The U.S. Navy is currently losing its war with the Yemeni Houthis for control of the Red Sea, despite having expended $1 billion on missiles and airstrikes. Traffic on the vital waterway is down 70% , while traffic at Israel’s Eilat port is at a complete standstill. But the Admirals would prefer we focus on their vision of vast armadas of artificially intelligent drones thronging the air and waters around Taiwan, all “networked” by the Defense Joint All-Domain Command and Control system. In the words of Indo-Pacific Commander Admiral Samuel Paparo, this will create an “unmanned hellscape,” for any Chinese invasion force, rendering their lives “utterly miserable.”
Central to this vision is the “Replicator Initiative,” the cherished hobby-horse of Deputy Defense Secretary Kathleen Hicks. In an acronym-gorged address in August 2023, Hicks outlined how Chinese superiority in numbers would be countered, with “thousands” of “All-Domain, Attritable Autonomous (ADA2) systems” which would overcome “the challenge of anti-access, area-denial systems. Our ADA2 to thwart their A2AD,” all within two years.

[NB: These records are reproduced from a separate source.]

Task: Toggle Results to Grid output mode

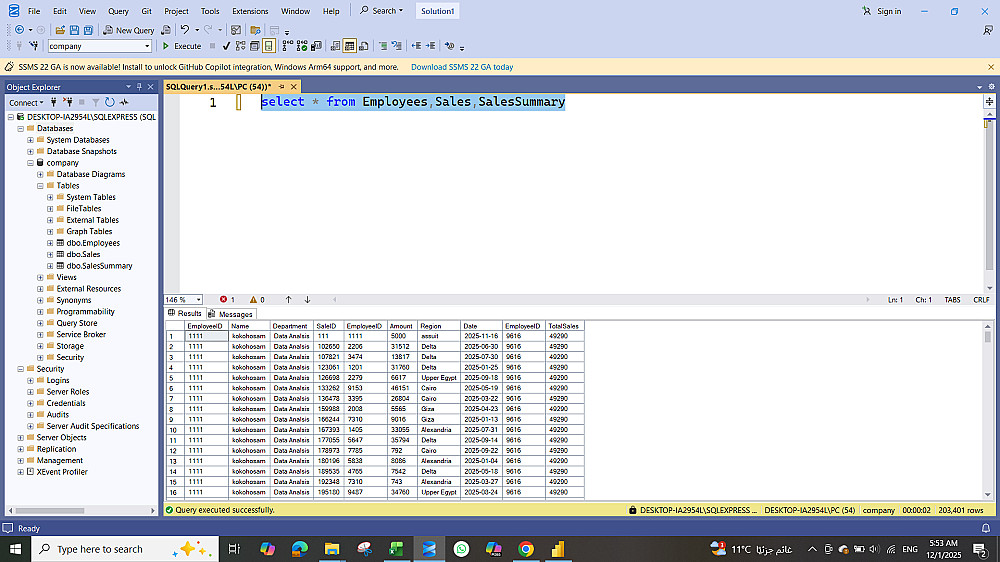Action: [x=350, y=46]
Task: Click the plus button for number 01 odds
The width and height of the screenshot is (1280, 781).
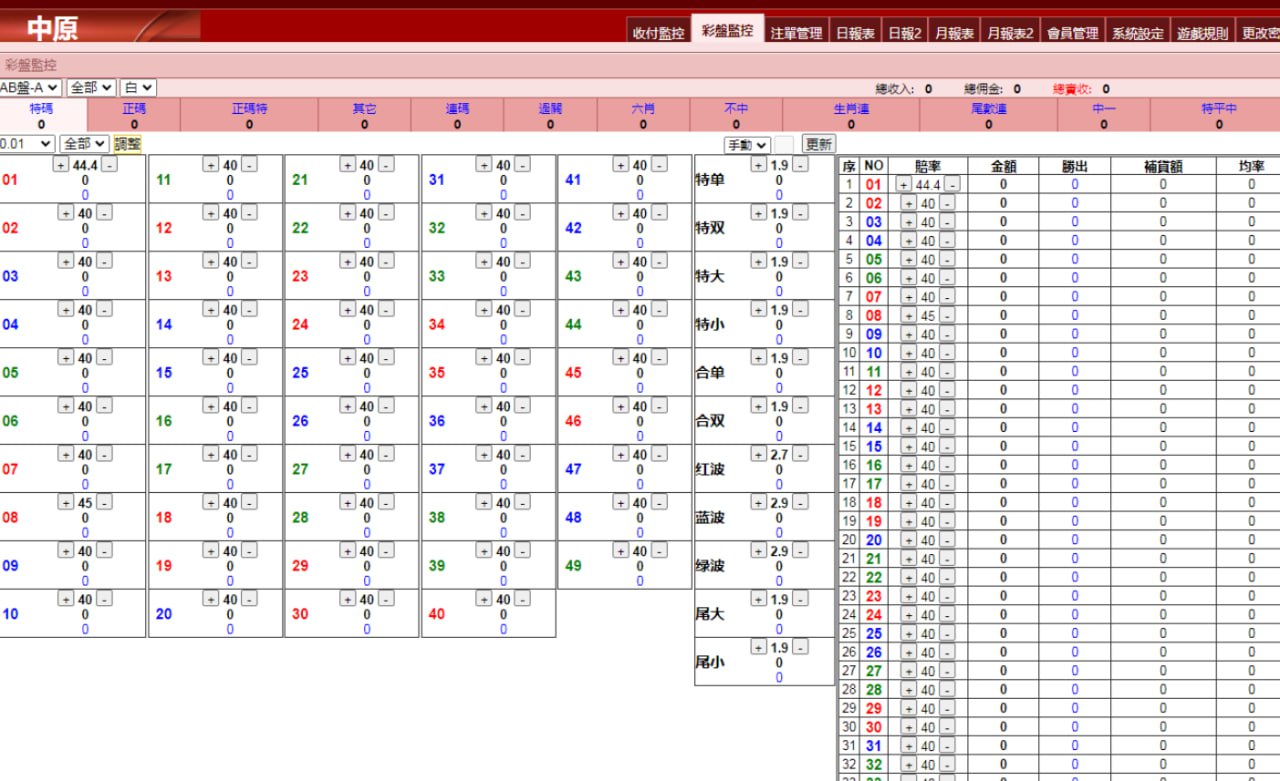Action: pos(61,165)
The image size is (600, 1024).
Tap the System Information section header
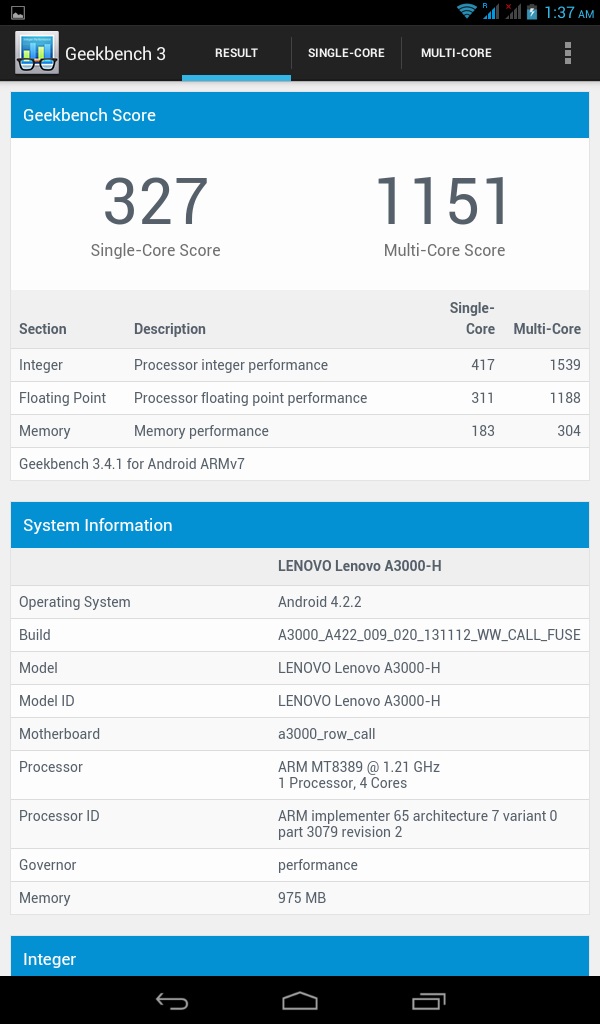pos(300,525)
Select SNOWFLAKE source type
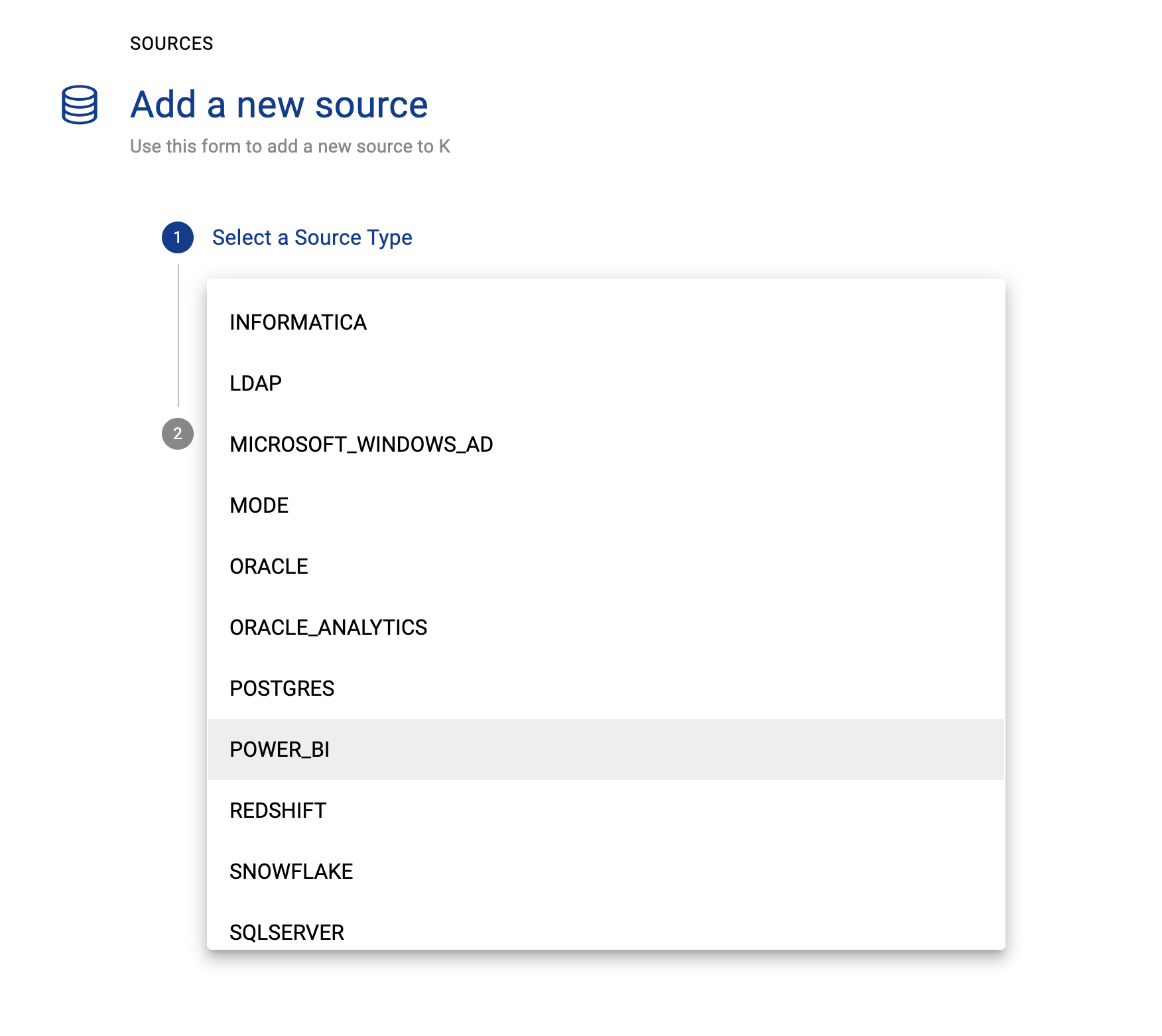 (291, 872)
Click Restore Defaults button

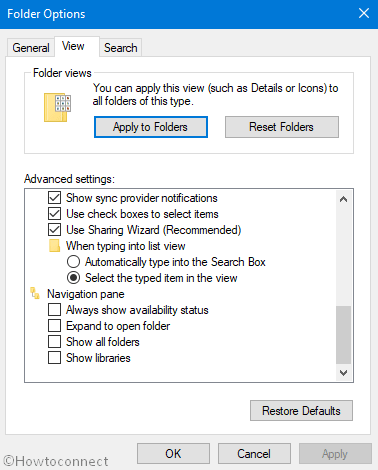click(301, 411)
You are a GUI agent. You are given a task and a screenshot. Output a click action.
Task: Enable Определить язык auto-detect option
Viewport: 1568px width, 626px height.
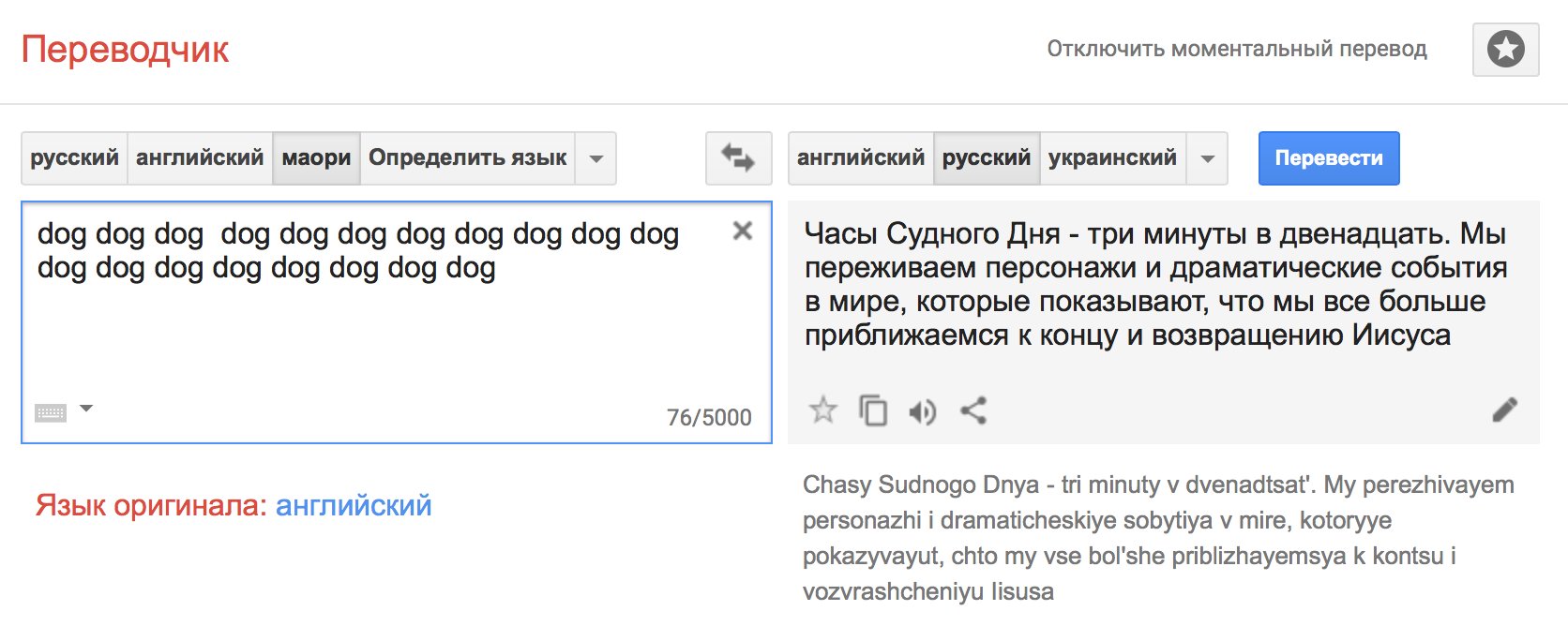[467, 157]
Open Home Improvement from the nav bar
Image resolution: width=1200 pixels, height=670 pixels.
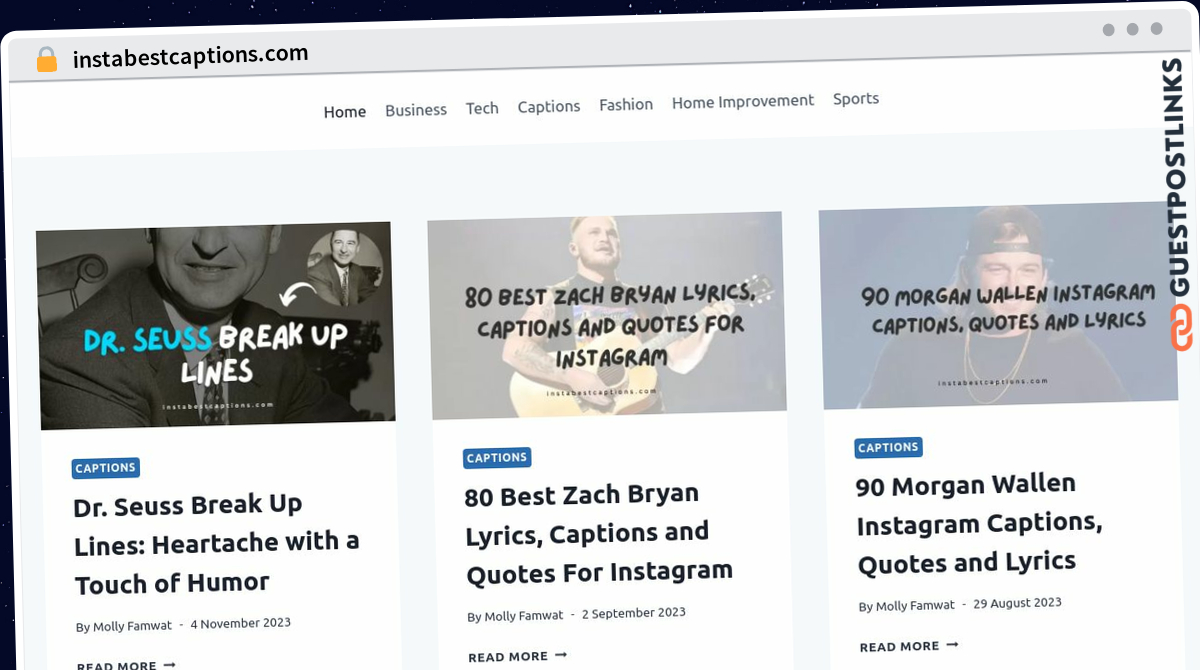coord(743,101)
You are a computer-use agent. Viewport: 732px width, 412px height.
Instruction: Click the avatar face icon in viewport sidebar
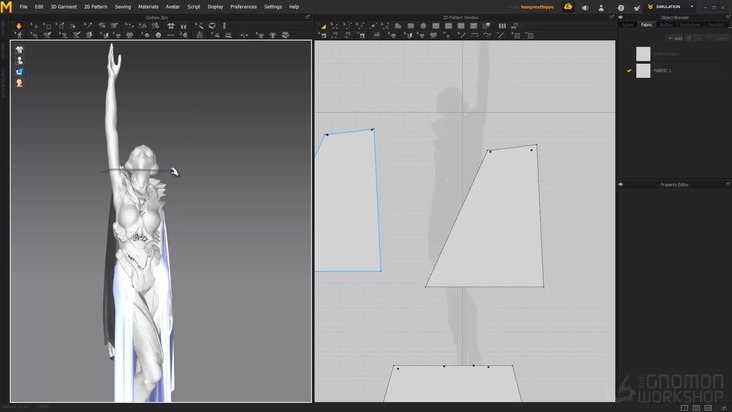tap(19, 83)
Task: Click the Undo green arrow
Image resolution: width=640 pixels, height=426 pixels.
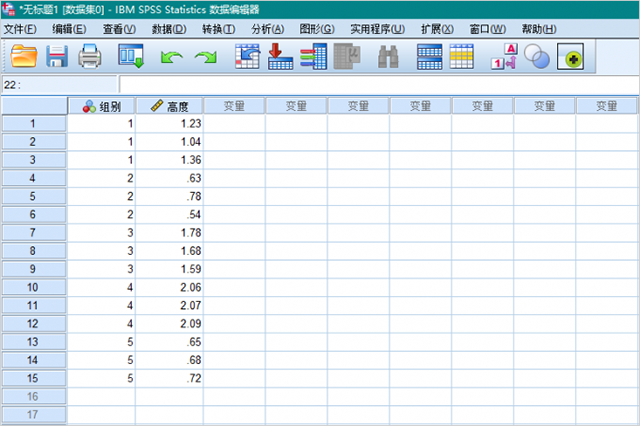Action: pyautogui.click(x=171, y=57)
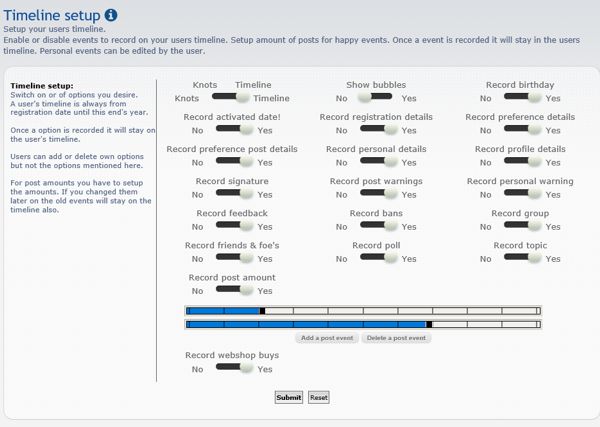
Task: Click the Add a post event button
Action: coord(327,338)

To thwart unwelcome taxpayer enquiries regarding pertinent details of the program, such as cost and where the money will actually go, Replicator is entirely “black,” cloaked in classification. In March this year Hicks stated it would cost a total of $1 billion evenly split between 2024 and 2025, a tellingly vague figure. Veteran Pentagon analyst Chuck Spinney pithily summarized this news, “the vagueness speaks for itself,” he told me. “These figures are meaningless, other than they are too low.”
We are equally ill-informed as to what Hicks’ magic ADA2 drones will actually consist of, though there are suggestions the bulk of them might be the small Switchblade drones developed and marketed by the AeroVironment corporation. These have seen service in Ukraine, but have been largely discarded by the Ukrainians as essentially useless in the face of Russian jamming. But combat realities seemingly play little role in Hicks’ vaulting vision, which soars over mundane issues such as payload (tiny in the case of the Switchblade 300) to the new frontiers of artificial intelligence. As she declared in March: “That is about what the services are going to be able to do on autonomy [i.e. A.I.] once we’re able to lower those barriers through that initial investment.”